Di antara 10 pemain pasar utama di Thailand, Toyota memegang pangsa teratas sebesar 38 persen dalam enam bulan hingga Juni tetapi menjual mobil 15 persen lebih sedikit dibandingkan periode yang sama tahun lalu, menurut MarkLines. Penjualan Honda, Nissan, dan empat merek Jepang lainnya juga menurun. Penjualan membaik hanya milik BYD China, meningkat 32 persen dari paruh pertama tahun 2023.
Honda mengumumkan pada bulan Juli bahwa mereka akan menggabungkan dua basis produksinya di Thailand menjadi satu pada tahun 2025. Suzuki Motor juga mengatakan pada bulan Juni bahwa mereka akan berhenti membuat mobil di negara tersebut.
Langkah-langkah tersebut dapat dimengerti karena perusahaan Jepang tidak memproduksi EV kecil yang populer di Thailand, menurut Nishimoto. "Produsen mobil Jepang kemungkinan akan menunggu selama satu atau dua tahun lagi untuk melihat apakah pertumbuhan pasar EV Thailand baru-baru ini akan bertahan, dan sementara itu merek China kemungkinan akan tetap kuat."
Perampingan operasi menjadi semakin penting karena lonjakan yen selama seminggu terakhir mengancam keuntungan transaksi.

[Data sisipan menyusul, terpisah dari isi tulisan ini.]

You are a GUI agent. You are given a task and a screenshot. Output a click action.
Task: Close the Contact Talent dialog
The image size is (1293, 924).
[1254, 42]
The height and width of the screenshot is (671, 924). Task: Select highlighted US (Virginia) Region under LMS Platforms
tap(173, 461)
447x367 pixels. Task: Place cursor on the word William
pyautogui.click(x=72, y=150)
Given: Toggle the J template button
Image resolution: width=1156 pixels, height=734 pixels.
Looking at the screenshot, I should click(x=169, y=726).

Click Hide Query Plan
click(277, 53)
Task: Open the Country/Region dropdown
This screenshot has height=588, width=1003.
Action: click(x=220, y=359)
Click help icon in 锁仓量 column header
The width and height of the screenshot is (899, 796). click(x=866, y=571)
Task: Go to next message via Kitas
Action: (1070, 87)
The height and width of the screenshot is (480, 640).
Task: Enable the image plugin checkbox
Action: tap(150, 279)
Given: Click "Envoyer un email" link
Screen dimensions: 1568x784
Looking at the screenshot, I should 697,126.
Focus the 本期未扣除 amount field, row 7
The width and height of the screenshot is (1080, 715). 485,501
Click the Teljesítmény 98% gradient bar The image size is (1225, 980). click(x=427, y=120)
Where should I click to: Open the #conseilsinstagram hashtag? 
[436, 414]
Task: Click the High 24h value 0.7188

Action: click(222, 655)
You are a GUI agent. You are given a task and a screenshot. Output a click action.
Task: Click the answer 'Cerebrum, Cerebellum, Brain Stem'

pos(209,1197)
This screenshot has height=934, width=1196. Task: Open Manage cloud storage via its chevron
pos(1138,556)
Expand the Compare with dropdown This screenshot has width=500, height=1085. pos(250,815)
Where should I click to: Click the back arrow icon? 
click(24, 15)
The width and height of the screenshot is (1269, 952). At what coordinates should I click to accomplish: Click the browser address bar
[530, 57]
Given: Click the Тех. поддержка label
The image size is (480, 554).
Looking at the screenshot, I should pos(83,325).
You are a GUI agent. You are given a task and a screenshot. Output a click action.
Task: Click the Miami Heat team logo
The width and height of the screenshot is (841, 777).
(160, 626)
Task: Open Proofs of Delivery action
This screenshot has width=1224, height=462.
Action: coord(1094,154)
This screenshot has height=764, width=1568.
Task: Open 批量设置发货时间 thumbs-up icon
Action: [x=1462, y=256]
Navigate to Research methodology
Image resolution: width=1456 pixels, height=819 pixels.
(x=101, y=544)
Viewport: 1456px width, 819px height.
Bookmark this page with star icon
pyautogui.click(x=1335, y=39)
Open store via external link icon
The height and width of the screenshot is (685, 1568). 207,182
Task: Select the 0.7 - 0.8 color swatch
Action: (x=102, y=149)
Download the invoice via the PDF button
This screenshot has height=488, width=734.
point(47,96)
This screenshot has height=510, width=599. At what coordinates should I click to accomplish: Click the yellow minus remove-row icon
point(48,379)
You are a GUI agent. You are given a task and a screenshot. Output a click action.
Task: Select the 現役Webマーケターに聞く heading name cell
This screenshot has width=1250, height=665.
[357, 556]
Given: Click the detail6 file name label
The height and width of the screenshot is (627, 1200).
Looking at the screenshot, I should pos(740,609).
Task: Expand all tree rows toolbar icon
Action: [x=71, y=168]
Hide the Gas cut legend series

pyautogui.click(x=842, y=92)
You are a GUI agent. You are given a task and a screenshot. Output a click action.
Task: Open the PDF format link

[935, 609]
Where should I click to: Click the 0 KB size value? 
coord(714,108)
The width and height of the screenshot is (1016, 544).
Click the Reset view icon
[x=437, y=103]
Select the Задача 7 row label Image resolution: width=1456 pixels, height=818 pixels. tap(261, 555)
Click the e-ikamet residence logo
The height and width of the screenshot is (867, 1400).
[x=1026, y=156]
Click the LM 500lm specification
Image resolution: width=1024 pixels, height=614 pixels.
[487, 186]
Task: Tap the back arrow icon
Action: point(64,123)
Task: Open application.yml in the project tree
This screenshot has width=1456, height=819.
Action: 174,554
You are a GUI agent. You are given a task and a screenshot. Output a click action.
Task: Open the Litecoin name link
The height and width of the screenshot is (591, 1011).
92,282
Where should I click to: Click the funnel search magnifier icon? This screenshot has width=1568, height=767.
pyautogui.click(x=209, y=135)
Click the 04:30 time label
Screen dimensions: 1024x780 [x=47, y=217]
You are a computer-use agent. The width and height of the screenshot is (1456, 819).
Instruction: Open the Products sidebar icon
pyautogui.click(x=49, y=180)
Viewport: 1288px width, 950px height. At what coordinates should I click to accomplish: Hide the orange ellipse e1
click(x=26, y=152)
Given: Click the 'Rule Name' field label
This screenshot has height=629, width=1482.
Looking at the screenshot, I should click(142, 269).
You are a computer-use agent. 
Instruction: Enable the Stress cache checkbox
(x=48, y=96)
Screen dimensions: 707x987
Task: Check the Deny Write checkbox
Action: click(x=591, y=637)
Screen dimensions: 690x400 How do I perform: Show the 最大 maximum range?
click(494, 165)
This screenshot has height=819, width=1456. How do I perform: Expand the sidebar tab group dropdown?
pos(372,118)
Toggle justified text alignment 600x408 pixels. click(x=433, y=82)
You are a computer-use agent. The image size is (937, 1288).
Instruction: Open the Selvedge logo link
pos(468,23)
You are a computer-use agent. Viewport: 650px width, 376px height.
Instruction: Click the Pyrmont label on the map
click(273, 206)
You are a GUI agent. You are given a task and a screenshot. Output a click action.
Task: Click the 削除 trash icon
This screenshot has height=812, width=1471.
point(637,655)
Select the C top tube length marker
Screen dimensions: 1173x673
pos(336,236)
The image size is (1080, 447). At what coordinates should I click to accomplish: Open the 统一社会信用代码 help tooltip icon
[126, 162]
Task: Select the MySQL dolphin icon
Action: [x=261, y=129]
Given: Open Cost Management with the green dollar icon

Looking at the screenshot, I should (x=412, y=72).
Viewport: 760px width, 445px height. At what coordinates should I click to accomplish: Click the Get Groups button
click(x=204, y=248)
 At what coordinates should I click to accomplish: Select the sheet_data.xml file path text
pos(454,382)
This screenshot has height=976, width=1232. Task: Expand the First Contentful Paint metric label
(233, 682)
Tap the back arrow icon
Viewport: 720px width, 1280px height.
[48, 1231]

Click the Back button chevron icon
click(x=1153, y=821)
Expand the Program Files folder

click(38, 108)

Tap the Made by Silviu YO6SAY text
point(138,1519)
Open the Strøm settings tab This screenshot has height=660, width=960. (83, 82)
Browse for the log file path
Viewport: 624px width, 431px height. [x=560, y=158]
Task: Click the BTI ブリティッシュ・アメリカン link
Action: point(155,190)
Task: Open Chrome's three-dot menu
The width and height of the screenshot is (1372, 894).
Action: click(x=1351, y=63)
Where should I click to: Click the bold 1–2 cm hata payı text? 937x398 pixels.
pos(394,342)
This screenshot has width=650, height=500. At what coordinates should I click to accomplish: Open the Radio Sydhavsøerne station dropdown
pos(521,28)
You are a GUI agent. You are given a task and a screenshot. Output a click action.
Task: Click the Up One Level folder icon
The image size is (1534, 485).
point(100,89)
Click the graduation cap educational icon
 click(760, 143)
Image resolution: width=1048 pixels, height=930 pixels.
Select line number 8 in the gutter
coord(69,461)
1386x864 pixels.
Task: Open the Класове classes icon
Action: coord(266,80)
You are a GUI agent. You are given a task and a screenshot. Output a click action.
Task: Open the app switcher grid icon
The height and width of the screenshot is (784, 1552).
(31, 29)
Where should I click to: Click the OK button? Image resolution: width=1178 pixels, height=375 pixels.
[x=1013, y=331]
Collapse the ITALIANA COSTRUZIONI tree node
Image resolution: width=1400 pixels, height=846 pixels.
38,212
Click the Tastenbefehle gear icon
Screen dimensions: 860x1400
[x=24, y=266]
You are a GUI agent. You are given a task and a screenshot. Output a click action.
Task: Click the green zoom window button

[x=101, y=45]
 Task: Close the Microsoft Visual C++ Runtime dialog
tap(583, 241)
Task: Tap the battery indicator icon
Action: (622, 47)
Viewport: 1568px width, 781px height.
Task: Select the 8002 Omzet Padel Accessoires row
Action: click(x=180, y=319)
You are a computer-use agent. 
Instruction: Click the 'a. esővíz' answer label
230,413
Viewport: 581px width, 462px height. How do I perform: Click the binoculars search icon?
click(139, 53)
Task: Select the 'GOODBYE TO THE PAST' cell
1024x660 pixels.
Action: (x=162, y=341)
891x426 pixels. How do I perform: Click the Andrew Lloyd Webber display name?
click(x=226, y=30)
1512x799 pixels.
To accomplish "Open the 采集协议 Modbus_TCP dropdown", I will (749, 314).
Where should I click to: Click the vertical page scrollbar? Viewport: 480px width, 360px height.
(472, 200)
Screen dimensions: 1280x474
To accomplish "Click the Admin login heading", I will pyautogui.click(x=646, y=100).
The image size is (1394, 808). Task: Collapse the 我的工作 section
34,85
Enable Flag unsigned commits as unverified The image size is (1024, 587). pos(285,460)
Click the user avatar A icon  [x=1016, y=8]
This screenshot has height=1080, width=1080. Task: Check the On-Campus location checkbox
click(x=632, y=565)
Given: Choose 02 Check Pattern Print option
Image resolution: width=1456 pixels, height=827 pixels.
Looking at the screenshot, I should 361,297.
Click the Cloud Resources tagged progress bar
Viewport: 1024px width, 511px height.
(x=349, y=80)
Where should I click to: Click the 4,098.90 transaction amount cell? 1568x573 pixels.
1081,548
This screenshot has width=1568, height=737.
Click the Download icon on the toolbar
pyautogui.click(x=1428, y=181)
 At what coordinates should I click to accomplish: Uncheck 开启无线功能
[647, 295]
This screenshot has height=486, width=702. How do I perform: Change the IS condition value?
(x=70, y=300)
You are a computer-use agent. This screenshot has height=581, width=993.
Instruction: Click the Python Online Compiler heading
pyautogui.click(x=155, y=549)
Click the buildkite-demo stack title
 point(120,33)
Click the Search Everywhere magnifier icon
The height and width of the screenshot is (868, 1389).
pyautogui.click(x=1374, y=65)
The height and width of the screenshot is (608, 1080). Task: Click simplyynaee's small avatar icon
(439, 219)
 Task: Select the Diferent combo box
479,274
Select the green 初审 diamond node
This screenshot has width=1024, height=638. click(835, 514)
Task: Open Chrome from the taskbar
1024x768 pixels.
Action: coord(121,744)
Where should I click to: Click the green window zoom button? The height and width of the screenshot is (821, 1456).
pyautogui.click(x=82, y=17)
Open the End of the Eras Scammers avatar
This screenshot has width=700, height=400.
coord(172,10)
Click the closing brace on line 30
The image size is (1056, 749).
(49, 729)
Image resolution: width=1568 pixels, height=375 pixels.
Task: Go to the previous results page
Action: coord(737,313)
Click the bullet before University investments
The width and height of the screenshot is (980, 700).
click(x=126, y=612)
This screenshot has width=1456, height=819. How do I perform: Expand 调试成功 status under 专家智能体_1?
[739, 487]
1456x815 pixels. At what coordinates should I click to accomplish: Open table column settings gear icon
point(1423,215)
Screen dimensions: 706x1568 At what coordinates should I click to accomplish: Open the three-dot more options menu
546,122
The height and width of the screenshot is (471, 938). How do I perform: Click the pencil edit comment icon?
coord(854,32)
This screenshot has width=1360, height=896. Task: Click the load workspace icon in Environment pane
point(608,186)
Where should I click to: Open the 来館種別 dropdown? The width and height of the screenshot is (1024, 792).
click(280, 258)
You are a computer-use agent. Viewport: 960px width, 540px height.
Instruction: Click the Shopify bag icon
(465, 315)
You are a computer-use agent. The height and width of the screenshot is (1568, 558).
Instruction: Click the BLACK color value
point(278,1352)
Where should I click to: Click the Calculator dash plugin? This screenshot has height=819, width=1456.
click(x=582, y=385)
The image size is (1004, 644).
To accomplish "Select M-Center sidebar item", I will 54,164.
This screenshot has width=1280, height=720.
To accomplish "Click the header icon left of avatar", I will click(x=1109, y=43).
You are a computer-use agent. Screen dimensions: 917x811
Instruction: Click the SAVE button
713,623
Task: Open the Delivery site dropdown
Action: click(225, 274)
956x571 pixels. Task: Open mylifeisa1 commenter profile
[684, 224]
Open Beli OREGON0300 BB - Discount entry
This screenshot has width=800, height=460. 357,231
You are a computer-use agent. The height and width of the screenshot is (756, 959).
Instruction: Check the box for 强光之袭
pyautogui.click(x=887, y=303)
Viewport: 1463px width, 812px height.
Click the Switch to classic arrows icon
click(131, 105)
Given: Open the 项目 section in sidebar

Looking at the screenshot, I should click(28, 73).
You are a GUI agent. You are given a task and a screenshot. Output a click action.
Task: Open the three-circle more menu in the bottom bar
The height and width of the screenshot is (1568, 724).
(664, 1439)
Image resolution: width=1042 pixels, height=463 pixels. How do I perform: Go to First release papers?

Yen yang lebih lemah dari perkiraan umumnya meningkatkan kinerja keuangan produsen mobil Jepang karena laba luar negeri mereka yang diperoleh dalam mata uang asing menjadi lebih besar ketika dikonversi ke yen.
Investor terpaksa membuang harapan bahwa yen yang lemah akan terus meningkatkan laba produsen mobil.
"Pendapatan produsen mobil Jepang untuk kuartal ini sangat terbantu oleh yen yang lemah, tetapi itu tidak akan terjadi mulai kuartal berikutnya dan seterusnya," kata Koji Endo, direktur pelaksana di SBI Securities. "Fokusnya kemudian adalah apakah mereka dapat mengimbangi kerugian itu dengan berhasil di pasar seperti AS dan India."
Sementara itu untuk pasar Indonesia, sejauh ini produsen mobil Jepang masih nyaman dengan menguasai pangsa pasar 90 persen. Merek-merek mobil China yang marak dalam dua tahun terakhir ini mulai menyita perhatian konsumen terutama dengan mobil listriknya. Namun pangsa pasar mobil listrik di Indonesia yang masih berkisar antara tiga sampai empat persen belum menggoyahkan dominasi produsen mobil Jepang di Indonesia sampai kuartal kedua tahun ini.